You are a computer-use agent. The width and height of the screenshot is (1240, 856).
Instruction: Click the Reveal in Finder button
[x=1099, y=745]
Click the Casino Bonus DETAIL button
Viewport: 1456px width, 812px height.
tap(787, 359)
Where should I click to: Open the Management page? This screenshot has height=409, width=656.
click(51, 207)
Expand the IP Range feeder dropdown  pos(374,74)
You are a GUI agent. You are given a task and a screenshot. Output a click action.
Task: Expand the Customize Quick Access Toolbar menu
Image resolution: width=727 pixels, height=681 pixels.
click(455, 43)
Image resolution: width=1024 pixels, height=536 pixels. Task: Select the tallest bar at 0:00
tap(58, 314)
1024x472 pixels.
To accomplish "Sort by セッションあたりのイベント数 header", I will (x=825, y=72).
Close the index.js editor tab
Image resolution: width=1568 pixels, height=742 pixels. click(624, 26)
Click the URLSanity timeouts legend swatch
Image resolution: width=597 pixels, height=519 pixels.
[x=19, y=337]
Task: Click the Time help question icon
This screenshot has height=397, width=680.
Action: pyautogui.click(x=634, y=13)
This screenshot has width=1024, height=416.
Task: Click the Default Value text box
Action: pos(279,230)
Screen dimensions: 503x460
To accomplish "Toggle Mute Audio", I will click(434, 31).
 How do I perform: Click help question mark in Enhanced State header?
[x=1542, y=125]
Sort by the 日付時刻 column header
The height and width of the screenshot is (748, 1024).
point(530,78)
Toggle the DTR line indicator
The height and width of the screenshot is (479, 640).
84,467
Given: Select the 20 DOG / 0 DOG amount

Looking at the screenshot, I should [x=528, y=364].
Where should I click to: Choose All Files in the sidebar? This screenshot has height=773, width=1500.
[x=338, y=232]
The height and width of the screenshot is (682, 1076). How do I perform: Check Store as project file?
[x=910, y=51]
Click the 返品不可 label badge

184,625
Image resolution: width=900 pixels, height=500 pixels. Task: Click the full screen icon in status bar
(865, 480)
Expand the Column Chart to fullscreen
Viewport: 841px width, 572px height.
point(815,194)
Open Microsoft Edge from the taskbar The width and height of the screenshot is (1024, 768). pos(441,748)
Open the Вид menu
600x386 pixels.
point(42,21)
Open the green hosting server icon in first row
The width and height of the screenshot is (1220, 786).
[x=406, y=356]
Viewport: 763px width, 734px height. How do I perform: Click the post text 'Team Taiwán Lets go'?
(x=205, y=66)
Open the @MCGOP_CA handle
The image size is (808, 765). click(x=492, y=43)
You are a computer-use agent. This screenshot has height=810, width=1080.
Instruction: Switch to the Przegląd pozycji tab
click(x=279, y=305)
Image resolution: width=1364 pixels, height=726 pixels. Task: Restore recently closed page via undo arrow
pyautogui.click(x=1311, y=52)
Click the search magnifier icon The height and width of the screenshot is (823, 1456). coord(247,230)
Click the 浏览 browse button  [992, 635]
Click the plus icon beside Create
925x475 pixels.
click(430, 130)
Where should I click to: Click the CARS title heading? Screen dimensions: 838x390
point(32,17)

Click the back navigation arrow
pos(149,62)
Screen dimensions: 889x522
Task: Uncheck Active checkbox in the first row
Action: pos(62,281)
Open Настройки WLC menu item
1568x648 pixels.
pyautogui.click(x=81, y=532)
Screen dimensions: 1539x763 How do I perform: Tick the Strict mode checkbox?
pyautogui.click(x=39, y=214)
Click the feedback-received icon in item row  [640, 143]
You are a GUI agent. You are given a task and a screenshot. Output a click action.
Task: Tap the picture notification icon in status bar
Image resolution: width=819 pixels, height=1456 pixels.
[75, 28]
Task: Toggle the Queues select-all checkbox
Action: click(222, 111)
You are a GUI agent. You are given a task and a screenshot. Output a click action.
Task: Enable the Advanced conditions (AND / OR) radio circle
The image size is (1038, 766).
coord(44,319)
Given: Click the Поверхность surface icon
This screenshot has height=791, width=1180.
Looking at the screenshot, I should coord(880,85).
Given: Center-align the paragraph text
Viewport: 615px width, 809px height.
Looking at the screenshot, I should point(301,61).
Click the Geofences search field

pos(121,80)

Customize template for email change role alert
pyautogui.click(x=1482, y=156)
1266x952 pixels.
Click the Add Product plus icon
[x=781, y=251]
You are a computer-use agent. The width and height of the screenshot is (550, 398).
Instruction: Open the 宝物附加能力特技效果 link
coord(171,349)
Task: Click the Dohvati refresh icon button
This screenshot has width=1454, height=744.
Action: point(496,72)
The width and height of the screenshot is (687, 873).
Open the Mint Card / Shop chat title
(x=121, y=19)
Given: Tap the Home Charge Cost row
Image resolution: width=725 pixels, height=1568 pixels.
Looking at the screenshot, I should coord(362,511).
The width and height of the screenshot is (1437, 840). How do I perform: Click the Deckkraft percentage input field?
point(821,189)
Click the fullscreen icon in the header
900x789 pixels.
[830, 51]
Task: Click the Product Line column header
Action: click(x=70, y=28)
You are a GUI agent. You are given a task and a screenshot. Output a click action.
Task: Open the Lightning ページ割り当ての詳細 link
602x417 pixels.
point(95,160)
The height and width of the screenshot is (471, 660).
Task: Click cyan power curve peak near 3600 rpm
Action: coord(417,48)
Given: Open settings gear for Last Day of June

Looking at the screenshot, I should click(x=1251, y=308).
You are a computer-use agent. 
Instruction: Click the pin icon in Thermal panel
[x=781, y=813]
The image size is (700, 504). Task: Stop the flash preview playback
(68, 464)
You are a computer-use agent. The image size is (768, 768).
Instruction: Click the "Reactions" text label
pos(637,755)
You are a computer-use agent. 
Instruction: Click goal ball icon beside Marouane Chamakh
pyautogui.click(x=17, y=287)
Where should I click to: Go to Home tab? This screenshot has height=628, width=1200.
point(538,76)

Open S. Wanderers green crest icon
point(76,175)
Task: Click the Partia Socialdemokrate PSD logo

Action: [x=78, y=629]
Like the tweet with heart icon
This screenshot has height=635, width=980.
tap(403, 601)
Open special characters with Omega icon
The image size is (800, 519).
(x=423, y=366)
☆ ☆ ☆ ☆ ☆ ☆ ☆
PROBLEM REQUIREMENTS: Would you transcribe all of the data, keeping each line exact?

PROBLEM SOLUTION:
You are a computer-use agent. The width and height of the screenshot is (1240, 856).
Instruction: Click the Reveal in Finder button
[x=1099, y=745]
Click the Casino Bonus DETAIL button
Viewport: 1456px width, 812px height.
tap(787, 359)
Where should I click to: Open the Management page? This screenshot has height=409, width=656.
click(51, 207)
Expand the IP Range feeder dropdown  pos(374,74)
You are a GUI agent. You are given a task and a screenshot. Output a click action.
Task: Expand the Customize Quick Access Toolbar menu
Image resolution: width=727 pixels, height=681 pixels.
click(455, 43)
Image resolution: width=1024 pixels, height=536 pixels. Task: Select the tallest bar at 0:00
tap(58, 314)
1024x472 pixels.
To accomplish "Sort by セッションあたりのイベント数 header", I will (x=825, y=72).
Close the index.js editor tab
Image resolution: width=1568 pixels, height=742 pixels. click(624, 26)
Click the URLSanity timeouts legend swatch
Image resolution: width=597 pixels, height=519 pixels.
[x=19, y=337]
Task: Click the Time help question icon
This screenshot has height=397, width=680.
Action: pyautogui.click(x=634, y=13)
This screenshot has width=1024, height=416.
Task: Click the Default Value text box
Action: pos(279,230)
Screen dimensions: 503x460
To accomplish "Toggle Mute Audio", I will click(434, 31).
 How do I perform: Click help question mark in Enhanced State header?
[x=1542, y=125]
Sort by the 日付時刻 column header
The height and width of the screenshot is (748, 1024).
point(530,78)
Toggle the DTR line indicator
The height and width of the screenshot is (479, 640).
84,467
Given: Select the 20 DOG / 0 DOG amount

Looking at the screenshot, I should [x=528, y=364].
Where should I click to: Choose All Files in the sidebar? This screenshot has height=773, width=1500.
[x=338, y=232]
The height and width of the screenshot is (682, 1076). How do I perform: Check Store as project file?
[x=910, y=51]
Click the 返品不可 label badge

184,625
Image resolution: width=900 pixels, height=500 pixels. Task: Click the full screen icon in status bar
(865, 480)
Expand the Column Chart to fullscreen
Viewport: 841px width, 572px height.
point(815,194)
Open Microsoft Edge from the taskbar The width and height of the screenshot is (1024, 768). pos(441,748)
Open the Вид menu
600x386 pixels.
point(42,21)
Open the green hosting server icon in first row
The width and height of the screenshot is (1220, 786).
[x=406, y=356]
Viewport: 763px width, 734px height. How do I perform: Click the post text 'Team Taiwán Lets go'?
(x=205, y=66)
Open the @MCGOP_CA handle
The image size is (808, 765). click(x=492, y=43)
You are a computer-use agent. This screenshot has height=810, width=1080.
Instruction: Switch to the Przegląd pozycji tab
click(x=279, y=305)
Image resolution: width=1364 pixels, height=726 pixels. Task: Restore recently closed page via undo arrow
pyautogui.click(x=1311, y=52)
Click the search magnifier icon The height and width of the screenshot is (823, 1456). coord(247,230)
Click the 浏览 browse button  [992, 635]
Click the plus icon beside Create
925x475 pixels.
click(430, 130)
Where should I click to: Click the CARS title heading? Screen dimensions: 838x390
point(32,17)

Click the back navigation arrow
pos(149,62)
Screen dimensions: 889x522
Task: Uncheck Active checkbox in the first row
Action: pos(62,281)
Open Настройки WLC menu item
1568x648 pixels.
pyautogui.click(x=81, y=532)
Screen dimensions: 1539x763 How do I perform: Tick the Strict mode checkbox?
pyautogui.click(x=39, y=214)
Click the feedback-received icon in item row  [640, 143]
You are a GUI agent. You are given a task and a screenshot. Output a click action.
Task: Tap the picture notification icon in status bar
Image resolution: width=819 pixels, height=1456 pixels.
[75, 28]
Task: Toggle the Queues select-all checkbox
Action: click(222, 111)
You are a GUI agent. You are given a task and a screenshot. Output a click action.
Task: Enable the Advanced conditions (AND / OR) radio circle
The image size is (1038, 766).
coord(44,319)
Given: Click the Поверхность surface icon
This screenshot has height=791, width=1180.
Looking at the screenshot, I should coord(880,85).
Given: Center-align the paragraph text
Viewport: 615px width, 809px height.
Looking at the screenshot, I should point(301,61).
Click the Geofences search field

pos(121,80)

Customize template for email change role alert
pyautogui.click(x=1482, y=156)
1266x952 pixels.
Click the Add Product plus icon
[x=781, y=251]
You are a computer-use agent. The width and height of the screenshot is (550, 398).
Instruction: Open the 宝物附加能力特技效果 link
coord(171,349)
Task: Click the Dohvati refresh icon button
This screenshot has width=1454, height=744.
Action: point(496,72)
The width and height of the screenshot is (687, 873).
Open the Mint Card / Shop chat title
(x=121, y=19)
Given: Tap the Home Charge Cost row
Image resolution: width=725 pixels, height=1568 pixels.
Looking at the screenshot, I should coord(362,511).
The width and height of the screenshot is (1437, 840). How do I perform: Click the Deckkraft percentage input field?
point(821,189)
Click the fullscreen icon in the header
900x789 pixels.
[830, 51]
Task: Click the Product Line column header
Action: click(x=70, y=28)
You are a GUI agent. You are given a task and a screenshot. Output a click action.
Task: Open the Lightning ページ割り当ての詳細 link
602x417 pixels.
point(95,160)
The height and width of the screenshot is (471, 660).
Task: Click cyan power curve peak near 3600 rpm
Action: coord(417,48)
Given: Open settings gear for Last Day of June

Looking at the screenshot, I should click(x=1251, y=308).
You are a computer-use agent. 
Instruction: Click the pin icon in Thermal panel
[x=781, y=813]
The image size is (700, 504). Task: Stop the flash preview playback
(68, 464)
You are a computer-use agent. The image size is (768, 768).
Instruction: Click the "Reactions" text label
pos(637,755)
You are a computer-use agent. 
Instruction: Click goal ball icon beside Marouane Chamakh
pyautogui.click(x=17, y=287)
Where should I click to: Go to Home tab? This screenshot has height=628, width=1200.
point(538,76)

Open S. Wanderers green crest icon
point(76,175)
Task: Click the Partia Socialdemokrate PSD logo

Action: [x=78, y=629]
Like the tweet with heart icon
This screenshot has height=635, width=980.
tap(403, 601)
Open special characters with Omega icon
The image size is (800, 519).
(x=423, y=366)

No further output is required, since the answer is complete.